Work instruction
In the entries below, find the line with "[ClearSale] (29, 2506)" and the line with "[Abrir carrinho de compras vazio] (385, 12)"; give again those lines and every line between them, exactly.

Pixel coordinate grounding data
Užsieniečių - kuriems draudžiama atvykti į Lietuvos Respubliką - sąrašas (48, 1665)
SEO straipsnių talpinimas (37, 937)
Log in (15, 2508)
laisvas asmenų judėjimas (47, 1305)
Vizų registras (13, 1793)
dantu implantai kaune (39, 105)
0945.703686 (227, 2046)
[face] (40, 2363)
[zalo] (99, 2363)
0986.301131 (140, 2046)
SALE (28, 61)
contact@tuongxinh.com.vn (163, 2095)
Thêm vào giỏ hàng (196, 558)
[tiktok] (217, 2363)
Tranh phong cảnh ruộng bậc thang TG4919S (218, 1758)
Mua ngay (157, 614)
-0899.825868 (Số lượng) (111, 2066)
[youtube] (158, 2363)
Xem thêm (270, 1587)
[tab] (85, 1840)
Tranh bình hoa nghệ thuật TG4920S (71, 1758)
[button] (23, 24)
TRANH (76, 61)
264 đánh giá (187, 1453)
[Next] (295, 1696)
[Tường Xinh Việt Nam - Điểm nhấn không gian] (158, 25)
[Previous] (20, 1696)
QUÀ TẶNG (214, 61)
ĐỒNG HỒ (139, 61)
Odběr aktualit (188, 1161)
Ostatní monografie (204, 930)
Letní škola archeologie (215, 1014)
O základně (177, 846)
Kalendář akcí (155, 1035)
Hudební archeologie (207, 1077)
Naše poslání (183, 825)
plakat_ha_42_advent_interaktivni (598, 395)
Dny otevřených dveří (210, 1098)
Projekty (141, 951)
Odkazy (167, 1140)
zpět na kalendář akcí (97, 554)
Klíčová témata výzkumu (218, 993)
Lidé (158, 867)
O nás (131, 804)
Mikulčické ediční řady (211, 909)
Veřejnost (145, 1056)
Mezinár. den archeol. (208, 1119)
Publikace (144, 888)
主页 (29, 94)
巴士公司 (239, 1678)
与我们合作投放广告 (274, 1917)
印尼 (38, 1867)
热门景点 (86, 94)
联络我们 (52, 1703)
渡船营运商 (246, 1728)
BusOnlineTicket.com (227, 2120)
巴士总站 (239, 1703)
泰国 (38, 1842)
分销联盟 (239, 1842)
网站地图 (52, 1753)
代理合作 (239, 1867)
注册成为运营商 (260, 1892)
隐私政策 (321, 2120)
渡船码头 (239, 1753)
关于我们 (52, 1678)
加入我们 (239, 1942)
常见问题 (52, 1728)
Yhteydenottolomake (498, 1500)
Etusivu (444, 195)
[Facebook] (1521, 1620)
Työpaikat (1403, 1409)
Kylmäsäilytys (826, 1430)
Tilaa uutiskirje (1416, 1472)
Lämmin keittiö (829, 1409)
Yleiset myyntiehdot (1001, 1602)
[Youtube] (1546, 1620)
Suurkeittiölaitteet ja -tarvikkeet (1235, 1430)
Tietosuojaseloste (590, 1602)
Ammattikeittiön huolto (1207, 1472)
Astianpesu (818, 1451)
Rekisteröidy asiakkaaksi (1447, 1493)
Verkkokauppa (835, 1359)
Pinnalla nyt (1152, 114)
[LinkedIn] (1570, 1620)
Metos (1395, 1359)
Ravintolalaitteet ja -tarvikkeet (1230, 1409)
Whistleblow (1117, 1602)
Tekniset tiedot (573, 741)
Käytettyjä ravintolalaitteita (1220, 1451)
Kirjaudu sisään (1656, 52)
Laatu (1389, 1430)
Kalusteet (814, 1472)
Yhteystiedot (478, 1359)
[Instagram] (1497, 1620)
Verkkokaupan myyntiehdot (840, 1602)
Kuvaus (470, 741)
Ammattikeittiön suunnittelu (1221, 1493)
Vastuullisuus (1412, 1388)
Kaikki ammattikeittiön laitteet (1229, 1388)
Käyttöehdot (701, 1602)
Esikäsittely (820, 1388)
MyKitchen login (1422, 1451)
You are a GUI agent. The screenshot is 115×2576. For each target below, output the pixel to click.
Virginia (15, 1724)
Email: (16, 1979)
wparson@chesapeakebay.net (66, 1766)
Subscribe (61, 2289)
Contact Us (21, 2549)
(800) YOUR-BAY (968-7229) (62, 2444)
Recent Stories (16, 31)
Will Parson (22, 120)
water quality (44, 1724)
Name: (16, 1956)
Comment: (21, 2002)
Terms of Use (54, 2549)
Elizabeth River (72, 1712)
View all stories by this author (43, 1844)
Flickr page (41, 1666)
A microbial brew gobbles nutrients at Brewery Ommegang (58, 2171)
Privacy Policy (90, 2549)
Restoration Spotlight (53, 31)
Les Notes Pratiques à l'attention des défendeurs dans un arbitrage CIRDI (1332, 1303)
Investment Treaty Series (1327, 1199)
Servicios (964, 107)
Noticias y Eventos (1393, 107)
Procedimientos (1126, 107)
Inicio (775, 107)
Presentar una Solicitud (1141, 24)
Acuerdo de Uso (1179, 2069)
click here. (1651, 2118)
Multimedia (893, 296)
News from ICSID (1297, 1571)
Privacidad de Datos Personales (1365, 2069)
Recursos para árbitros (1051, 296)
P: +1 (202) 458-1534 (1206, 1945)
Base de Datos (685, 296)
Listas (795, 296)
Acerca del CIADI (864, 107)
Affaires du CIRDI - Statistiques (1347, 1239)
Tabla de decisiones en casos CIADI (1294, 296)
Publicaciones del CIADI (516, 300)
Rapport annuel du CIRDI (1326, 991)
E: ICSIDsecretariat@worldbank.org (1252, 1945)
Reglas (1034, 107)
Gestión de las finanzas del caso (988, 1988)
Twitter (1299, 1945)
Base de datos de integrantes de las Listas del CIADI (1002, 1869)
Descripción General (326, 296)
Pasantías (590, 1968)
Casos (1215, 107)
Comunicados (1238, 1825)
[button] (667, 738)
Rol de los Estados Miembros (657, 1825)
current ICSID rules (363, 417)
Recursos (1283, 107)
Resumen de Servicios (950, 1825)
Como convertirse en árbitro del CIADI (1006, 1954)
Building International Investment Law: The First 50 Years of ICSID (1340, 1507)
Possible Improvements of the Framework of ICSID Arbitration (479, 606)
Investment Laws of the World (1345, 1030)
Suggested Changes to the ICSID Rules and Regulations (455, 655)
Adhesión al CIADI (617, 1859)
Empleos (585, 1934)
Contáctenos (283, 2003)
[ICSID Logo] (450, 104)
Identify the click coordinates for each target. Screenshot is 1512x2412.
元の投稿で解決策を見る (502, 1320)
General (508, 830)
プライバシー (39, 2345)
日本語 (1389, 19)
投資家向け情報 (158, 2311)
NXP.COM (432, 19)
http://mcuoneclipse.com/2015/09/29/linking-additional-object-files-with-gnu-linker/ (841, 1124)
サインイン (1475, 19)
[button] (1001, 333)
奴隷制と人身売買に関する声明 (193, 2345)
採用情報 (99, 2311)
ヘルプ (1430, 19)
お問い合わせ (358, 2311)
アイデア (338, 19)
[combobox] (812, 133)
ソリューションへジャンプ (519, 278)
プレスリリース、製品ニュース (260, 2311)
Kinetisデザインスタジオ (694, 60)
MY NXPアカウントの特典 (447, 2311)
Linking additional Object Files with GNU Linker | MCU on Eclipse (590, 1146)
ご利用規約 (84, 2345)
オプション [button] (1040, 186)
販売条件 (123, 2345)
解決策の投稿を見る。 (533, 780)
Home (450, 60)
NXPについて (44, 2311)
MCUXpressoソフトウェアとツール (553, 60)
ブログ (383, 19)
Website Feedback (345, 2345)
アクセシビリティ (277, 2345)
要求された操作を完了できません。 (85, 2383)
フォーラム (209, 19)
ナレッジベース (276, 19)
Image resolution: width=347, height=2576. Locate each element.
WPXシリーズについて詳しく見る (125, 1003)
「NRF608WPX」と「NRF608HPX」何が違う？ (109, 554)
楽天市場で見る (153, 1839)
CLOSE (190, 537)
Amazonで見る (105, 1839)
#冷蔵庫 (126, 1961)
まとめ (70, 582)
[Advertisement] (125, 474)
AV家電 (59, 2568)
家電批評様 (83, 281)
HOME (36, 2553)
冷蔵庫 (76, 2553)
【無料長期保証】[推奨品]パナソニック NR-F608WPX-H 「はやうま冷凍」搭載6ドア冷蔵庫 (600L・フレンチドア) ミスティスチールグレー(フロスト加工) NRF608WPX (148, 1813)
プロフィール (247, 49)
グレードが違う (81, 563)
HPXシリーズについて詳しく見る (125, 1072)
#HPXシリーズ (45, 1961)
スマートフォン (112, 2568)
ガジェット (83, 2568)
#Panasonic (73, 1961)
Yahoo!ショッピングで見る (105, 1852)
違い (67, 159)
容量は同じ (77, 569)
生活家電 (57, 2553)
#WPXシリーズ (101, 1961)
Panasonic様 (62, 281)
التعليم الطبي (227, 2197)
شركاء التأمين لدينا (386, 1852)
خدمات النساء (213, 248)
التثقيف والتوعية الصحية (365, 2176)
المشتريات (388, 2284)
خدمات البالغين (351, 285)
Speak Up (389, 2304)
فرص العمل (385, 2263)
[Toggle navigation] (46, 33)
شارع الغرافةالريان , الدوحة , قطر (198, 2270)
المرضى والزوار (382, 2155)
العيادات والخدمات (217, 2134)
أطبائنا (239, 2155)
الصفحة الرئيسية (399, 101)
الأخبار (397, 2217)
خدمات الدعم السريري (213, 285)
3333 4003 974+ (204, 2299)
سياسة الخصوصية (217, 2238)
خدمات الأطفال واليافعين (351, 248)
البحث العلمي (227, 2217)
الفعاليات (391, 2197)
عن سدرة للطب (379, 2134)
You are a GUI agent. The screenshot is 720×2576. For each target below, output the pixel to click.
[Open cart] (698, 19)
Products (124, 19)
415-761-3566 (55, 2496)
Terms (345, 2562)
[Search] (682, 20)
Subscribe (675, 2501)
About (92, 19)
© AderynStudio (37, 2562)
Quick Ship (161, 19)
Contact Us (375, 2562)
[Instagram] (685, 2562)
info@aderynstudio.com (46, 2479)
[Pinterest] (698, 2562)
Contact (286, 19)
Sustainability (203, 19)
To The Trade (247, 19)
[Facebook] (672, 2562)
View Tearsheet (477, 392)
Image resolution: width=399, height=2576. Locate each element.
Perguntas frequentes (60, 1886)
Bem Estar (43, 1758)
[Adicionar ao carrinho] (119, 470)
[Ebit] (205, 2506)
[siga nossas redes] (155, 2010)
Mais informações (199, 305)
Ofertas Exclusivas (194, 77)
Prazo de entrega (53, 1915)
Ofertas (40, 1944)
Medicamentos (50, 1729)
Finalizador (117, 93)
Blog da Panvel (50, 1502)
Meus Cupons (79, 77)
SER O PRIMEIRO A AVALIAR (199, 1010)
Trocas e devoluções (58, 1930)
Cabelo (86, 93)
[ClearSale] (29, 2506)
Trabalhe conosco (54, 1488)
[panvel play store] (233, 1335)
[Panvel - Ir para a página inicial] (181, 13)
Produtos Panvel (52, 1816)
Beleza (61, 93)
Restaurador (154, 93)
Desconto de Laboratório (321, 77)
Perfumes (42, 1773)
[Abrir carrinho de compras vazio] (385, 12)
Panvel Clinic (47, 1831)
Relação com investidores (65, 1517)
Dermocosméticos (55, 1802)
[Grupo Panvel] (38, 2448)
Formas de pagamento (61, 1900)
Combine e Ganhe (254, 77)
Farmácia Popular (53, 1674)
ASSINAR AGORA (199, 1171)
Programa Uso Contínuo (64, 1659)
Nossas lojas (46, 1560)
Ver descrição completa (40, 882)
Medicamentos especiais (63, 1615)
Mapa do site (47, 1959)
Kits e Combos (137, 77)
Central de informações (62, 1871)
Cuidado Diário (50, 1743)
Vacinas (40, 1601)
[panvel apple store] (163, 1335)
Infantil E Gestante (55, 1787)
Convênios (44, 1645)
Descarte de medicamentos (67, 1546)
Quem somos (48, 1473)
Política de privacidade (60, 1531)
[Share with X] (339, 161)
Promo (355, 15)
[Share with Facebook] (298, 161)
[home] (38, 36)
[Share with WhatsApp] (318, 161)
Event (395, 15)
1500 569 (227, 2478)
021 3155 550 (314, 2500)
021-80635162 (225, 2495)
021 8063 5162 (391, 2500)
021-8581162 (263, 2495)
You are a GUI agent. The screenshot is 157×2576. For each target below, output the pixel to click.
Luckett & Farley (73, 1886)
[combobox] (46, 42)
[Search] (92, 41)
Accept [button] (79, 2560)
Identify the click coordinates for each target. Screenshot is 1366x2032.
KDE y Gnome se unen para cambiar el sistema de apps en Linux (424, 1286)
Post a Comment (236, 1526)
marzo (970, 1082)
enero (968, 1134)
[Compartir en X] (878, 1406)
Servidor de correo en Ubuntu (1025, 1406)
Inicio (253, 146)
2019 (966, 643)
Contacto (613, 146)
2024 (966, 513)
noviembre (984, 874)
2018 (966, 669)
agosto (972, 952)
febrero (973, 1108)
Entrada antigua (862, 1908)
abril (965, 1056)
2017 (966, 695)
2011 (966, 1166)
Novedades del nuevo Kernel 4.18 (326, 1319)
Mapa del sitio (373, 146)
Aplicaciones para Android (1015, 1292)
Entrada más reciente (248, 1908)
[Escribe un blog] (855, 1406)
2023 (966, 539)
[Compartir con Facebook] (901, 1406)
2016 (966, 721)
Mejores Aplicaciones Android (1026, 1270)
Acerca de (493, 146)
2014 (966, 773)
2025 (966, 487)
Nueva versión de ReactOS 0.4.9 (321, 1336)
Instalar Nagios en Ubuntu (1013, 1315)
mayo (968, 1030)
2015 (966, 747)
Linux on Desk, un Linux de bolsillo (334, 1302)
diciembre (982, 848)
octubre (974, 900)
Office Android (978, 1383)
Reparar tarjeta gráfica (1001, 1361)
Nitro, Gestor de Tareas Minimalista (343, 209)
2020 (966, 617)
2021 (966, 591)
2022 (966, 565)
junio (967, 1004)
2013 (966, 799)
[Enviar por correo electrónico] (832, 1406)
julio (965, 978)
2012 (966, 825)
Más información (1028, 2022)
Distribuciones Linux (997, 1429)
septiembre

Task solution
[ClearSale] (29, 2506)
Trabalhe conosco (54, 1488)
[panvel play store] (233, 1335)
[Panvel - Ir para a página inicial] (181, 13)
Produtos Panvel (52, 1816)
Beleza (61, 93)
Restaurador (154, 93)
Desconto de Laboratório (321, 77)
Perfumes (42, 1773)
[Abrir carrinho de compras vazio] (385, 12)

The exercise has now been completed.